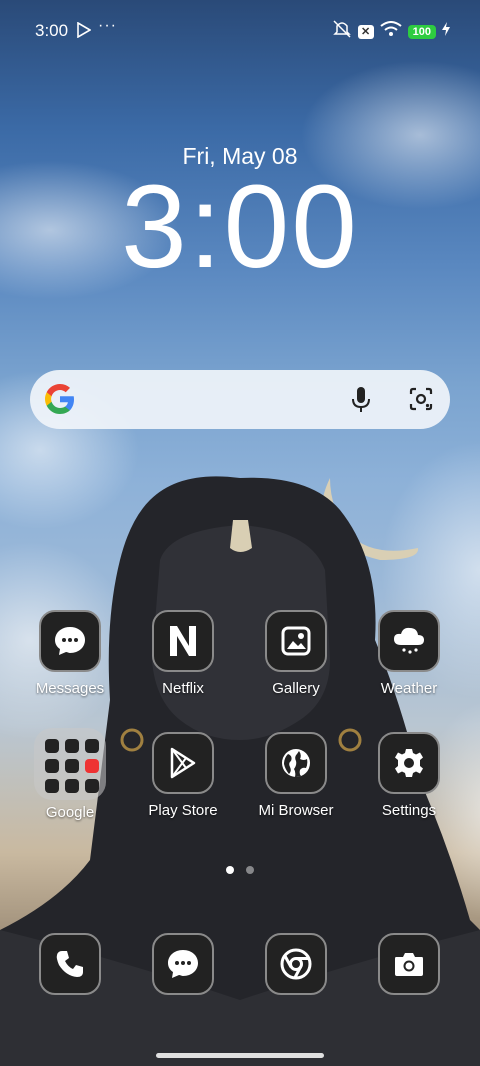 This screenshot has width=480, height=1066. I want to click on play-store-icon, so click(183, 763).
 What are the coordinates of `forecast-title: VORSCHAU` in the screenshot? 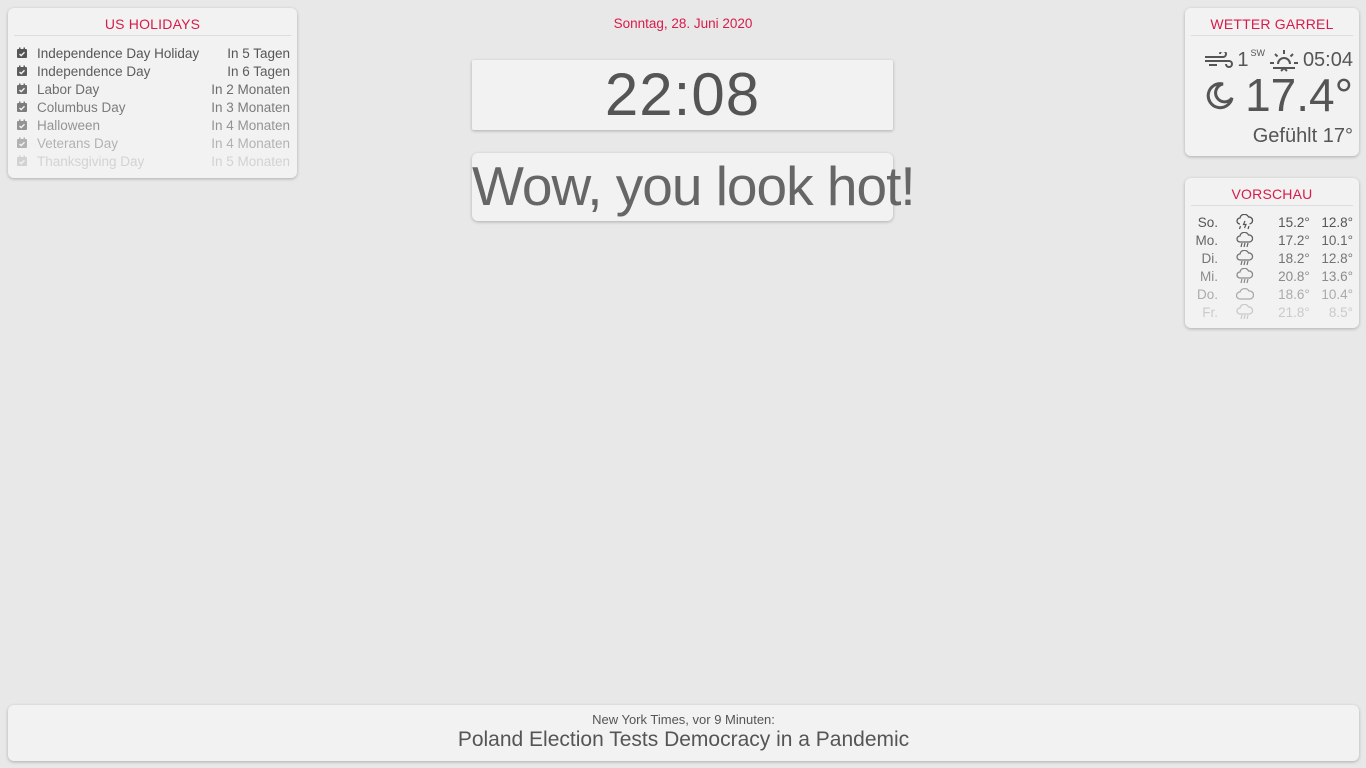 It's located at (1272, 192).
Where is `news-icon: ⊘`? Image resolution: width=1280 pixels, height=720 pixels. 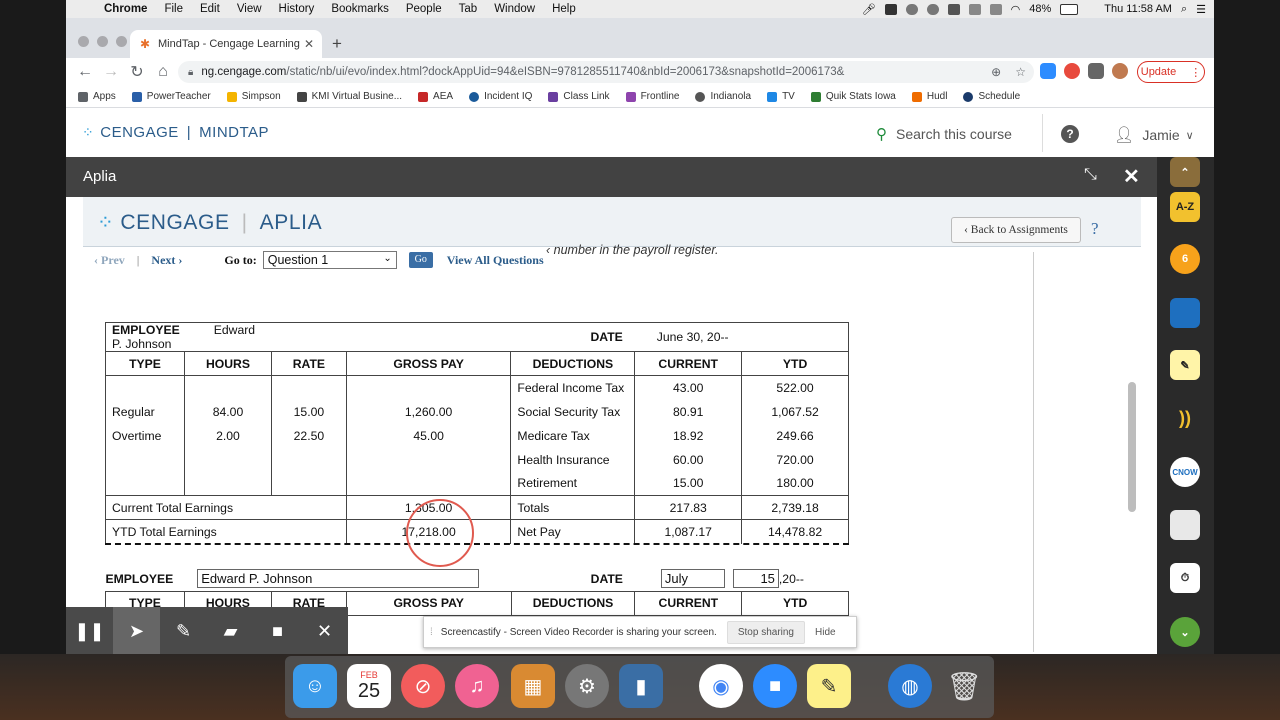
news-icon: ⊘ is located at coordinates (423, 686).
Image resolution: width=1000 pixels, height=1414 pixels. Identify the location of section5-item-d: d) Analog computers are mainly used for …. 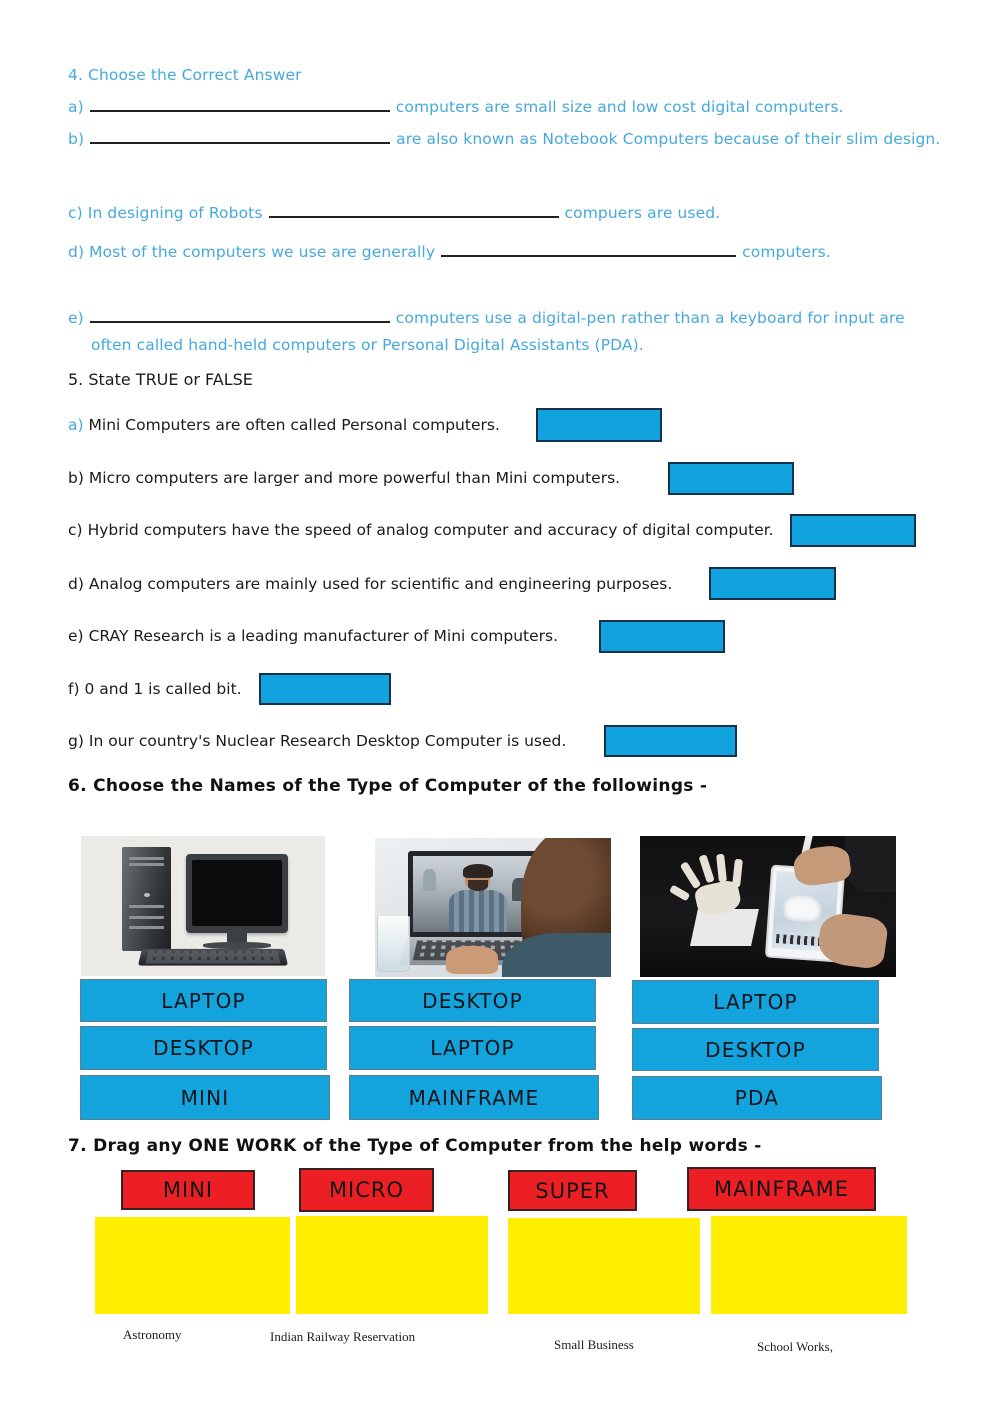
(370, 584).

- [To-do item] Transcribe the lines from the one holding "pixels, height=720 pixels." through the last line above, both included, and omit the pictures.

- [Response for this exercise]
Where is `news-icon: ⊘`? Image resolution: width=1280 pixels, height=720 pixels. 
news-icon: ⊘ is located at coordinates (423, 686).
Image resolution: width=1000 pixels, height=1414 pixels. Identify the location of section5-item-d: d) Analog computers are mainly used for …. 
(370, 584).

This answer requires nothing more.